◆ **Your assignment**: Copy out the full editorial on Canada's cities and provincial budget surpluses word for word.

◆ **Text provided**:
Globe editorial: The absurd reality of Canada’s powerless cities - The Globe and Mail

2022-10-22 19:37:15 By : Ms. Ann Hu

The mayors of Canada’s large cities are no doubt looking on with a combination of frustration and envy this year as province after province announces unexpected budget surpluses.

Ontario ended its 2021-22 fiscal year with a $2.1-billion surplus after budgeting for a $13.5-billion deficit, and British Columbia was $1.3-billion to the good, after projecting a deficit of close to $10-billion. For 2022-23, Quebec predicted a deficit but could finish with a surplus, before meeting its legal obligation to pay down its debt. Saskatchewan is likewise going from red ink to black ink. Then there is Alberta, which thanks to oil prices has swung from a projected breakeven position to a whopping 2022-23 surplus of $13-billion or more.

This is happening for a number of reasons. The economy and the price of crude have come roaring back as the COVID-19 pandemic recedes, producing greater than expected government revenues. The provinces are also spending less on pandemic relief measures. And they are being helped by inflation, because higher prices and wages result in higher income and sales tax revenue.

But from the perspective of the mayor of any large Canadian city, the fundamental reason that provincial coffers are having a moment is because the provinces enjoy multiple ways of raising revenue, many of which bring in more money when the economy booms.

◆ **Entries shown**:
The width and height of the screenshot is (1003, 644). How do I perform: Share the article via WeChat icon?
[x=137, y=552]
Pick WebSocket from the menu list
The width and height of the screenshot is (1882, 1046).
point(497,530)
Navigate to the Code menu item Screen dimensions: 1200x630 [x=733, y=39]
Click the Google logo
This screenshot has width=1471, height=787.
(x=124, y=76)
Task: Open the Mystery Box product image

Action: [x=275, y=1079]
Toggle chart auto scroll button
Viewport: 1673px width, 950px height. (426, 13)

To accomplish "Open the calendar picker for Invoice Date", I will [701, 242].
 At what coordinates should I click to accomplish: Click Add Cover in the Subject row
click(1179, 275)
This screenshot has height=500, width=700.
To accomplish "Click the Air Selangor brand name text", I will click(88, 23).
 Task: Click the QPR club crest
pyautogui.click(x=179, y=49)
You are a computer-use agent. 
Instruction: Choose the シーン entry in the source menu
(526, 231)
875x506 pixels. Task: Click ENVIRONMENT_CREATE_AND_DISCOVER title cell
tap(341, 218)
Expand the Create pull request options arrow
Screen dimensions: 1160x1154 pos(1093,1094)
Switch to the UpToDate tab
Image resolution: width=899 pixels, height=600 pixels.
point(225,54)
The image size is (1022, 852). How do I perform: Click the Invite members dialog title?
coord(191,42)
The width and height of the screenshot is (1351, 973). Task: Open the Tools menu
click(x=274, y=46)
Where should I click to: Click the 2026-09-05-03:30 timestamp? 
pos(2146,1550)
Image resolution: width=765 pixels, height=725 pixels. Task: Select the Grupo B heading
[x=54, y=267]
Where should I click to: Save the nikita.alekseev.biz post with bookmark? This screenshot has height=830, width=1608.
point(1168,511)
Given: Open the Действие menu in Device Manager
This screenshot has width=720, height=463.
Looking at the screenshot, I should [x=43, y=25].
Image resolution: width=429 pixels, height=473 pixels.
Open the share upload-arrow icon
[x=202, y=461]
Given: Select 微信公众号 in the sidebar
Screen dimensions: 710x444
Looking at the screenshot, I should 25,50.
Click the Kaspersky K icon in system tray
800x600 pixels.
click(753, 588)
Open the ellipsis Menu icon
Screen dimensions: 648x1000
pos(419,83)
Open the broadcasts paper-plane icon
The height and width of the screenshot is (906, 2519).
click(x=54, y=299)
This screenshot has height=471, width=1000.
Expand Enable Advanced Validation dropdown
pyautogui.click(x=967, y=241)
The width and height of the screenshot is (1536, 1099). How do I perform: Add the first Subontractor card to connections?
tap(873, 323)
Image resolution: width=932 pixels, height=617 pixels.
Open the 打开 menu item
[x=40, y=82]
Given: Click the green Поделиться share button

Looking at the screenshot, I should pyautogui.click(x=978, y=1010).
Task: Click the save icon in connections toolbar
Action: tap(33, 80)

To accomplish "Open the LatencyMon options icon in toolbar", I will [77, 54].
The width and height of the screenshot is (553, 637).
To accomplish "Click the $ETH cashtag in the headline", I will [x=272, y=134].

◆ **Result below**:
Globe editorial: The absurd reality of Canada’s powerless cities - The Globe and Mail

2022-10-22 19:37:15 By : Ms. Ann Hu

The mayors of Canada’s large cities are no doubt looking on with a combination of frustration and envy this year as province after province announces unexpected budget surpluses.

Ontario ended its 2021-22 fiscal year with a $2.1-billion surplus after budgeting for a $13.5-billion deficit, and British Columbia was $1.3-billion to the good, after projecting a deficit of close to $10-billion. For 2022-23, Quebec predicted a deficit but could finish with a surplus, before meeting its legal obligation to pay down its debt. Saskatchewan is likewise going from red ink to black ink. Then there is Alberta, which thanks to oil prices has swung from a projected breakeven position to a whopping 2022-23 surplus of $13-billion or more.

This is happening for a number of reasons. The economy and the price of crude have come roaring back as the COVID-19 pandemic recedes, producing greater than expected government revenues. The provinces are also spending less on pandemic relief measures. And they are being helped by inflation, because higher prices and wages result in higher income and sales tax revenue.

But from the perspective of the mayor of any large Canadian city, the fundamental reason that provincial coffers are having a moment is because the provinces enjoy multiple ways of raising revenue, many of which bring in more money when the economy booms.